§ TASK LIST
A. Rewrite the paragraph of the menopause passage that begins "The Labour MP Carolyn Harris" in a shorter form, keeping its main facts.
B. Please output, word for word, the part of the menopause passage that opens with the words containing "Fortunately, there are" and closes with "a whole meno-movement.".
C. Pick up the menopause passage after its final sentence and continue it.

:: SELECTED PASSAGE

Ouch. The truth, she hurts. When framed that way, talking about your “menopause continuum,” as Dr. Gunter puts it, becomes a radical act, a feminist reframing. Your body isn’t shutting down, it’s just transitioning. It’s having a little Marie Kondo moment: Goodbye, eggs. Thank you for your service!

Fortunately, there are models for this maverick thinking and many of them are over in Britain shouting at the tops of their lungs. (Menopause doesn’t affect your voice, apart from the fact that men seem to have more difficulty hearing it.) We’re starting to witness a whole meno-movement.

The Labour MP Carolyn Harris is leading the charge to have menopause taken seriously, and recently introduced a bill to have hormone replacement therapy paid for by the National Health Service, which is already the case in Scotland and Wales. (Hormone therapy, which Dr. Gunter discusses extensively in her book, has been reappraised as a useful treatment for some women.)

“Despite affecting more than half of the world’s population, menopause remains one of the last great taboos, badly funded and rarely discussed in public,” Ms. Harris said when introducing her bill. “It is also poorly understood: in the workplace, in society at large and far too often, even in the doctor’s surgery.” She called for a “menopause revolution,” and the venerable walls of the British Parliament did not crumble at the blasphemy. I couldn’t help but contrast this with the few times the M word has been spoken in our Parliament. At least things have improved since 1972, when B.C. MP Douglas Aird Hogarth made the interesting argument that menopause turns women into shoplifters.

Now the British government has established a cross-party task force to understand how menopause is integrated into education and health care, and how it affects women in the workplace. One report commissioned by the British government showed that almost a quarter of women consider leaving the workplace because their symptoms are so intense, so poorly understood and treated.

::::
:: SOURCE MATERIAL

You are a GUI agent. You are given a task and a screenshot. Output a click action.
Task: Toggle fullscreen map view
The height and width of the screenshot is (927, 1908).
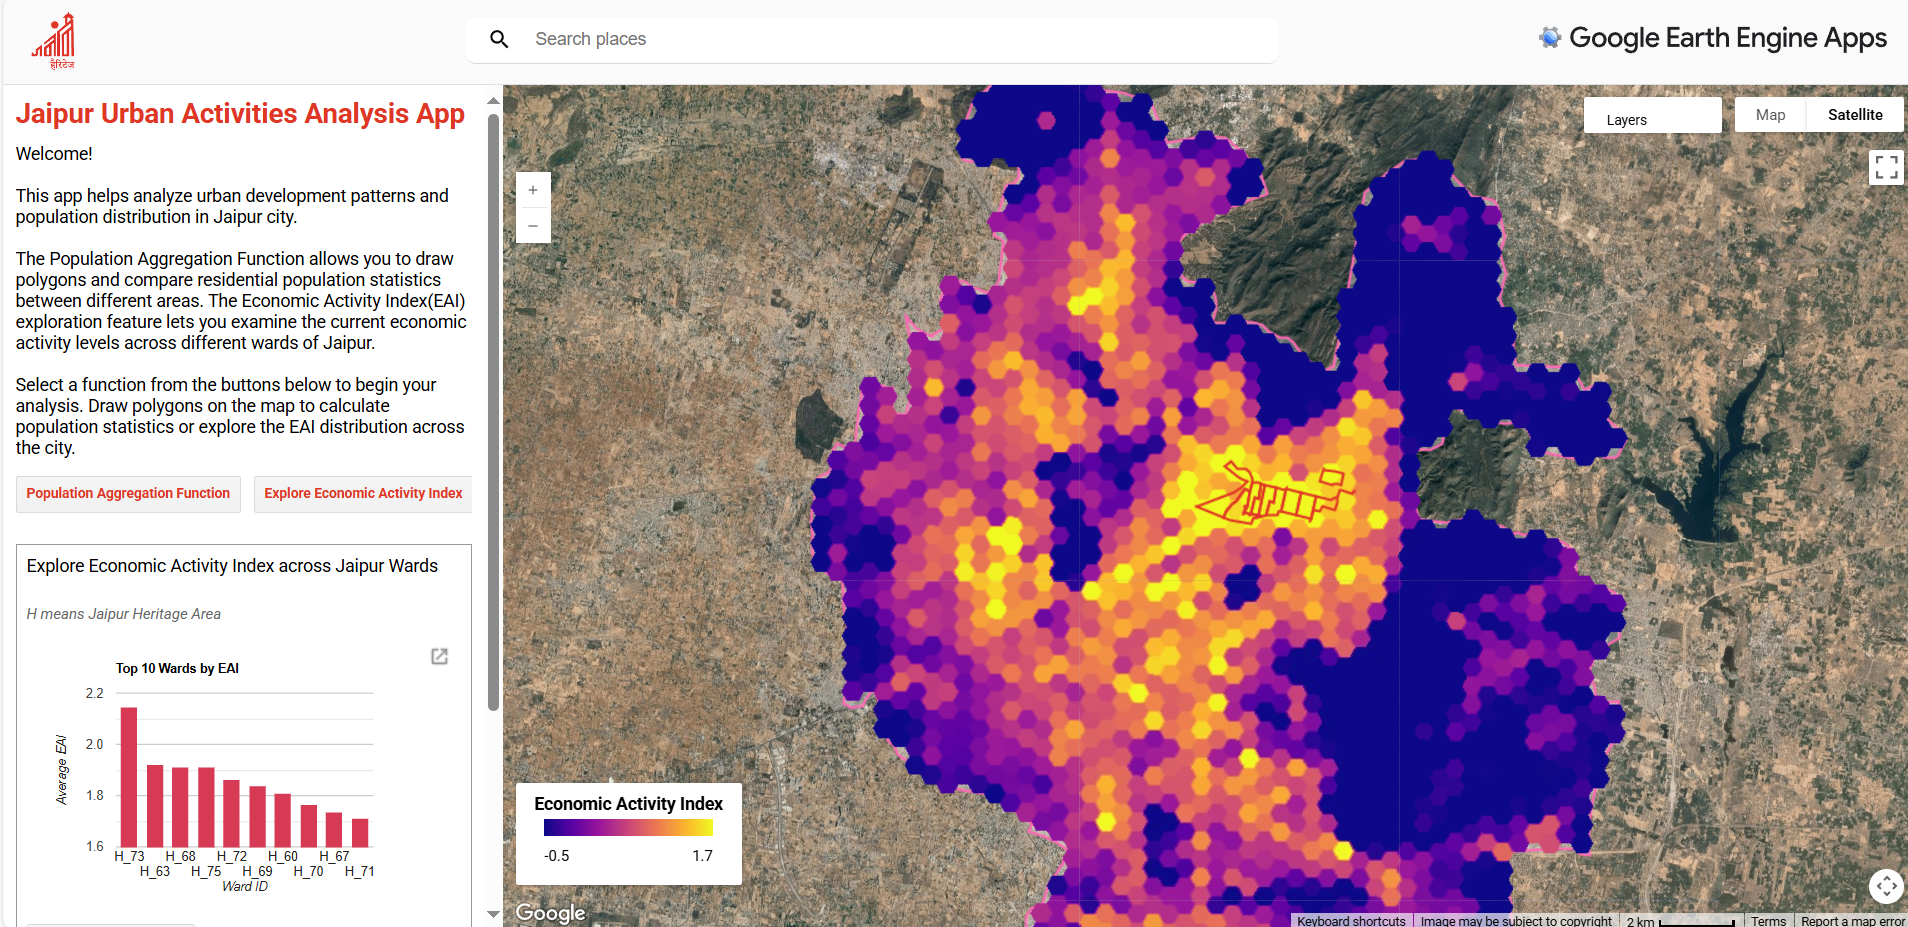click(1886, 168)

::::

§ YOUR WRITTEN ANSWERS
A. Labour MP Carolyn Harris is pushing for menopause to be taken seriously. She recently introduced a bill to have the National Health Service pay for hormone replacement therapy, as Scotland and Wales already do. Hormone therapy, which Dr. Gunter covers at length in her book, has been reappraised as a useful treatment for some women.

B.
Fortunately, there are models for this maverick thinking and many of them are over in Britain shouting at the tops of their lungs. (Menopause doesn’t affect your voice, apart from the fact that men seem to have more difficulty hearing it.) We’re starting to witness a whole meno-movement.

C.
Secondary schools in Britain are also now required to incorporate information about menopause into their curriculum, and workplaces are beginning to take it seriously, as a matter of retaining experienced talent. Scotland’s Burness Paull has become the first accredited “menopause friendly” law firm in the U.K., thanks to its investment in training and resources – as well as appointing Menopause Champions in the office.

As politicians inside the U.K. Parliament agreed to subsidize the cost of hormone replacement therapy, female campaigners outside were raising their voices in jubilation. They were a fizzy bunch, some wrapped in fun furs and some wearing t-shirts that said “menopause matters.” Not one of them looked like they’d reached their sell-by date.

It was inspiring to see – and, especially, to hear. Why continue to pussyfoot around a topic that’s going to affect so many of us? Why whisper about it as if we’re walking toward a funeral home? I met a new doctor recently, and he asked me, very delicately, as if he were a bomb-disposal expert approaching a device bristling with wires: “So, are you still able to have children?”

The words came hurtling from my mouth: “No, thank God.” Then we both burst out laughing. It felt good to laugh, and shatter the silence.